Updating D121643: [llvm-profgen] On-demand pseudo probe decoding

wenlei added inline comments.Mar 23 2022, 12:23 PM
llvm/tools/llvm-profgen/ProfileGenerator.cpp
373

Cool, in that case, maybe remove the new switch altogether? Then you can also eliminate many test changes for extra switch to keep old behavior.

llvm/tools/llvm-profgen/ProfiledBinary.cpp
363–365

Maybe I missed something, but the only place I see decodePseudoProbe run earlier is for ShowDisassemblyOnly. When ShowDisassemblyOnly is off, when do we call decodePseudoProbe with empty Guid?

And why do we need to run decodePseudoProbe early except for ShowDisassemblyOnly? That was part of the unification I mentioned.

hoy added inline comments.Mar 23 2022, 12:38 PM
llvm/tools/llvm-profgen/ProfileGenerator.cpp
373

Sounds good.

llvm/tools/llvm-profgen/ProfiledBinary.cpp
363–365

That was in the previous iterations. In the latest iteration decodePseudoProbe should be called with empty ProfiledFunctions for ShowDisassemblyOnly only.

hoy updated this revision to Diff 417718.Mar 23 2022, 12:39 PM

Removing decode-probe-for-profiled-functions-only switch.

wenlei accepted this revision.Mar 23 2022, 1:49 PM

Thanks for working through the changes, this looks great now. Please update the summary to reflect the latest version (we can also make it clear that this is not "on-demand" but "decode probes for profiled context only").

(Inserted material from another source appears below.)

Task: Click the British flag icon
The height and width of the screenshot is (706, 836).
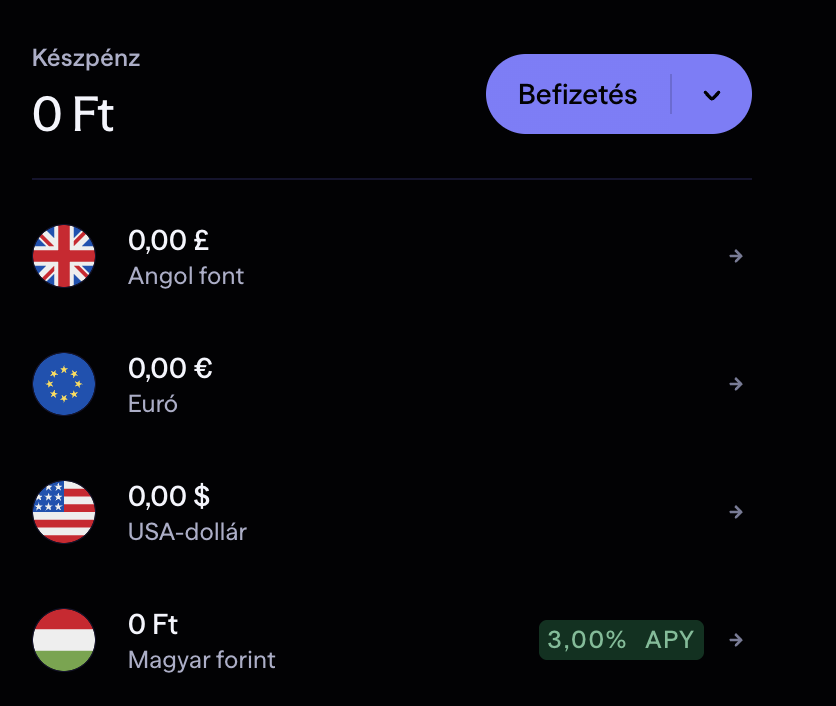Action: (64, 256)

This revision is now accepted and ready to land.Mar 23 2022, 1:49 PM
hoy retitled this revision from [llvm-profgen] On-demand pseudo probe decoding to [llvm-profgen] Decoding pseudo probe for profiled function only..Mar 23 2022, 1:58 PM
hoy edited the summary of this revision. (Show Details)
This revision was landed with ongoing or failed builds.Mar 23 2022, 2:15 PM
This revision was automatically updated to reflect the committed changes.